◆ WHAT YOU HAVE TO DO
Please return the data that follows precisely as written, but without the images.

◆ PROVIDED DATA
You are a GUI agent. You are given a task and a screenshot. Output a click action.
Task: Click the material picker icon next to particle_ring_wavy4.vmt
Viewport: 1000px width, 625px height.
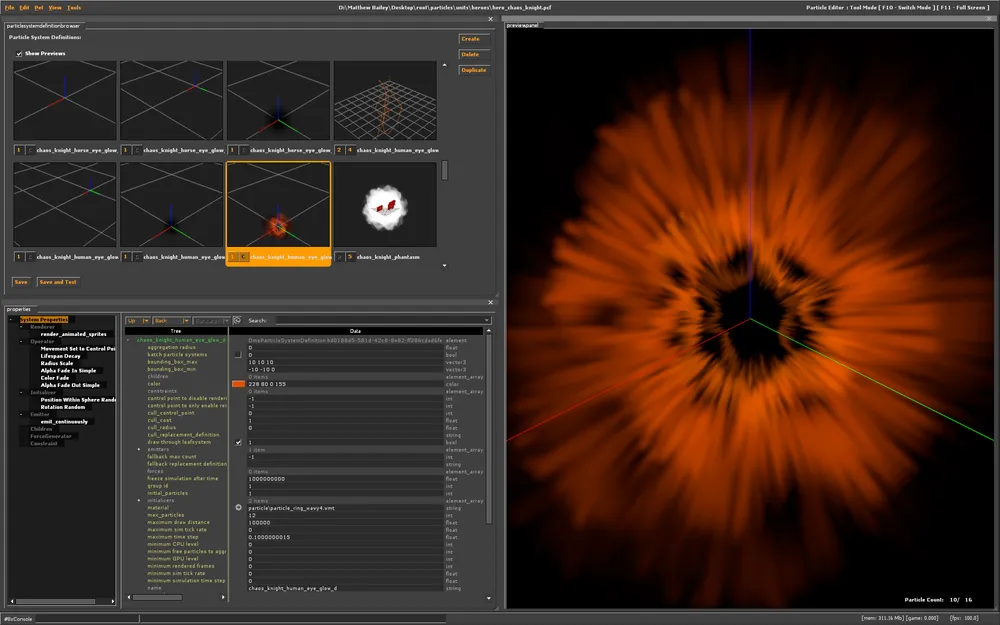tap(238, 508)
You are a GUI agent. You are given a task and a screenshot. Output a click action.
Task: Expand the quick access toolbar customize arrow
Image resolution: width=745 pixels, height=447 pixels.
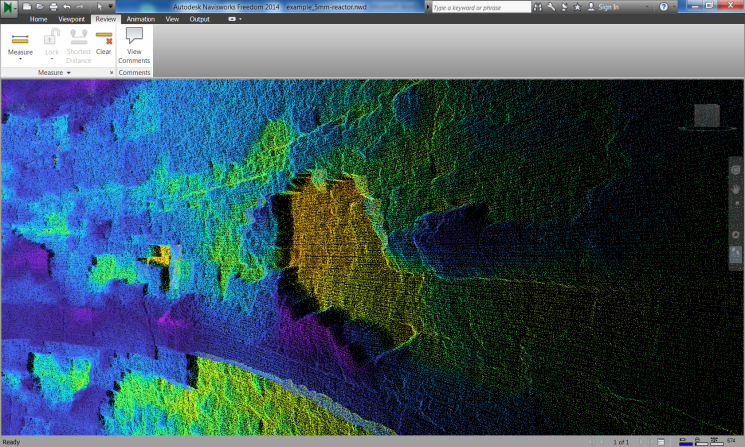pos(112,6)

◆ TASK OUTPUT
You are a GUI agent. You are given a task and a screenshot. Output a click action.
Task: Click the material picker icon next to particle_ring_wavy4.vmt
Viewport: 1000px width, 625px height.
tap(238, 508)
You are a GUI agent. You are given a task and a screenshot. Output a click action.
Task: Expand the quick access toolbar customize arrow
Image resolution: width=745 pixels, height=447 pixels.
pos(112,6)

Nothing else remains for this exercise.